Reproduce every line of the entries below as a numbered list, omitting any blank lines.
┌─ Extracted data
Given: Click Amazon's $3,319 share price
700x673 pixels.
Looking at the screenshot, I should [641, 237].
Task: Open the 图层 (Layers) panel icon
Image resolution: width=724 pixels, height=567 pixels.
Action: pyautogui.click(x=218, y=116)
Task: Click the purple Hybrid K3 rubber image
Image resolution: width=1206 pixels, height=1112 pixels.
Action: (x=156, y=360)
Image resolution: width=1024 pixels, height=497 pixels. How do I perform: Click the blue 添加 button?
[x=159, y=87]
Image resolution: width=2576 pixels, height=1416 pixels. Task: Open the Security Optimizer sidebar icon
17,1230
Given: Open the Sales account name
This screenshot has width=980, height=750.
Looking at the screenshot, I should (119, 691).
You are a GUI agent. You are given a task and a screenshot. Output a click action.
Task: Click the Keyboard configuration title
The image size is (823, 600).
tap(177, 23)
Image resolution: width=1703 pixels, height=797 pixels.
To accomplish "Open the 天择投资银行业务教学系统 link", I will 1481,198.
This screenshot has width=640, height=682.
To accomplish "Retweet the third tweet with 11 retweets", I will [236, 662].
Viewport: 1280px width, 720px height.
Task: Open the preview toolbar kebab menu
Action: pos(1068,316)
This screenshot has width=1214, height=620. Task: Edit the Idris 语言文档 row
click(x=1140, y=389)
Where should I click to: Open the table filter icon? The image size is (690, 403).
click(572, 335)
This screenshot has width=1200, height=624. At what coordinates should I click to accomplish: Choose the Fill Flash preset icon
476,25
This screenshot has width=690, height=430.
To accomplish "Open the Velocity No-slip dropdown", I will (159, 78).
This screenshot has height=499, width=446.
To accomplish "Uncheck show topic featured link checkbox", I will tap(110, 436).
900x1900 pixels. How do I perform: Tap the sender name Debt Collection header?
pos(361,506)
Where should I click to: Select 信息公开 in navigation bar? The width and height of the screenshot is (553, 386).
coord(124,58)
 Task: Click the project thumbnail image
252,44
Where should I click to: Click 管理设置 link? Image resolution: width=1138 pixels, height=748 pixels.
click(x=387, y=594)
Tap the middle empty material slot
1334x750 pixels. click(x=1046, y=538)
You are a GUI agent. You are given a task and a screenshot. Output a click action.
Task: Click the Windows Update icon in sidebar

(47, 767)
└─
### Solution to the problem
1. Given: Click Amazon's $3,319 share price
2. 700x673 pixels.
3. Looking at the screenshot, I should [641, 237].
4. Task: Open the 图层 (Layers) panel icon
5. Image resolution: width=724 pixels, height=567 pixels.
6. Action: pyautogui.click(x=218, y=116)
7. Task: Click the purple Hybrid K3 rubber image
8. Image resolution: width=1206 pixels, height=1112 pixels.
9. Action: (x=156, y=360)
10. Image resolution: width=1024 pixels, height=497 pixels. How do I perform: Click the blue 添加 button?
11. [x=159, y=87]
12. Image resolution: width=2576 pixels, height=1416 pixels. Task: Open the Security Optimizer sidebar icon
13. 17,1230
14. Given: Open the Sales account name
15. This screenshot has width=980, height=750.
16. Looking at the screenshot, I should (119, 691).
17. You are a GUI agent. You are given a task and a screenshot. Output a click action.
18. Task: Click the Keyboard configuration title
19. The image size is (823, 600).
20. tap(177, 23)
21. Image resolution: width=1703 pixels, height=797 pixels.
22. To accomplish "Open the 天择投资银行业务教学系统 link", I will 1481,198.
23. This screenshot has width=640, height=682.
24. To accomplish "Retweet the third tweet with 11 retweets", I will [236, 662].
25. Viewport: 1280px width, 720px height.
26. Task: Open the preview toolbar kebab menu
27. Action: pos(1068,316)
28. This screenshot has width=1214, height=620. Task: Edit the Idris 语言文档 row
29. click(x=1140, y=389)
30. Where should I click to: Open the table filter icon? The image size is (690, 403).
31. click(572, 335)
32. This screenshot has width=1200, height=624. At what coordinates should I click to accomplish: Choose the Fill Flash preset icon
33. 476,25
34. This screenshot has width=690, height=430.
35. To accomplish "Open the Velocity No-slip dropdown", I will (159, 78).
36. This screenshot has height=499, width=446.
37. To accomplish "Uncheck show topic featured link checkbox", I will tap(110, 436).
38. 900x1900 pixels. How do I perform: Tap the sender name Debt Collection header?
39. pos(361,506)
40. Where should I click to: Select 信息公开 in navigation bar? The width and height of the screenshot is (553, 386).
41. coord(124,58)
42.  Task: Click the project thumbnail image
43. 252,44
44. Where should I click to: Click 管理设置 link? Image resolution: width=1138 pixels, height=748 pixels.
45. click(x=387, y=594)
46. Tap the middle empty material slot
47. 1334x750 pixels. click(x=1046, y=538)
48. You are a GUI agent. You are given a task and a screenshot. Output a click action.
49. Task: Click the Windows Update icon in sidebar
50. (47, 767)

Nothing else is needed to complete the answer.